KS: It’s some of both. In this drawing, the dark column is the narrowest column in the whole field, and the lighter column is the widest column in the whole field. I was really interested to see what it would look like to make a drawing of just those anomalous columns.

When I make drawings in which more standard columns are involved, I annotate those columns in a medium gray, in terms of the density of the graphite. I decided that if I were to squeeze the graphite—to fit into the narrower column—it would get denser and therefore darker. And if I stretched it out like taffy—to fill the wider column—it would get lighter. That was my color-coding key for this series.

RN: Do you feel that it’s important for a viewer to understand what you are doing on each page, why your marks are arrayed in a certain way?

KS: I think that each drawing—if it’s working—has its own life. I don’t need to say anything about it. Ideally, if somebody looks at it long enough or hard enough, the source for the marks will reveal itself.

WHK: That assumes that people know enough about paper to begin with.

KS: In a way, I don’t assume that people know anything about paper.

WHK: Do you hope that your drawings will teach them something?

KS: Yes, or bring them to appreciate the paper visually, even if they don’t know how those creases are made.

WHK: It’s a leap of faith.

KS: It’s a hope.
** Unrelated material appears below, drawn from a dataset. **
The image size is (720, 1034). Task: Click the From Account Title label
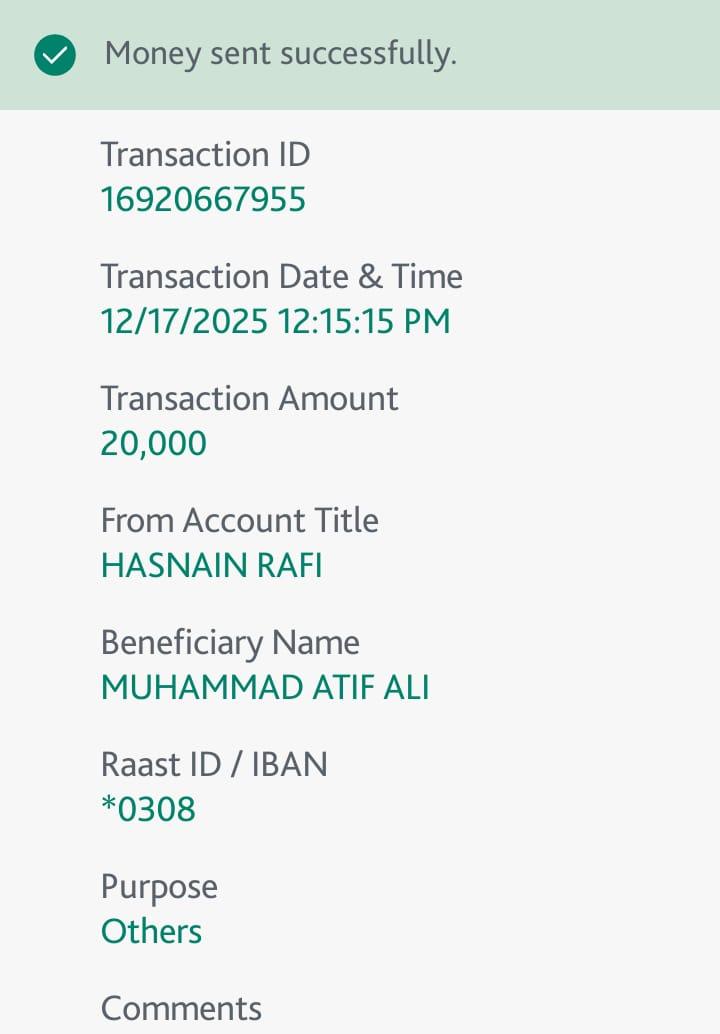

I’m really interested in bringing out the art in the everyday or the artisanship in the machine. That’s partly because I’m distressed at the way that culture seems to be veering so far away from valuing craftsmanship. Through these drawings, I’m saying, “There is actually craftsmanship here—even in the stuff we think doesn’t have it.”

RN: What do you think about while doing the repetitive work involved in a Laid Line drawing?

KS: I’m thinking both of keeping track of where I am and of anything else that happens to be in my head. I hope that the process reveals not only the actuality of the paper but also the moment-by-moment engagement of my hand.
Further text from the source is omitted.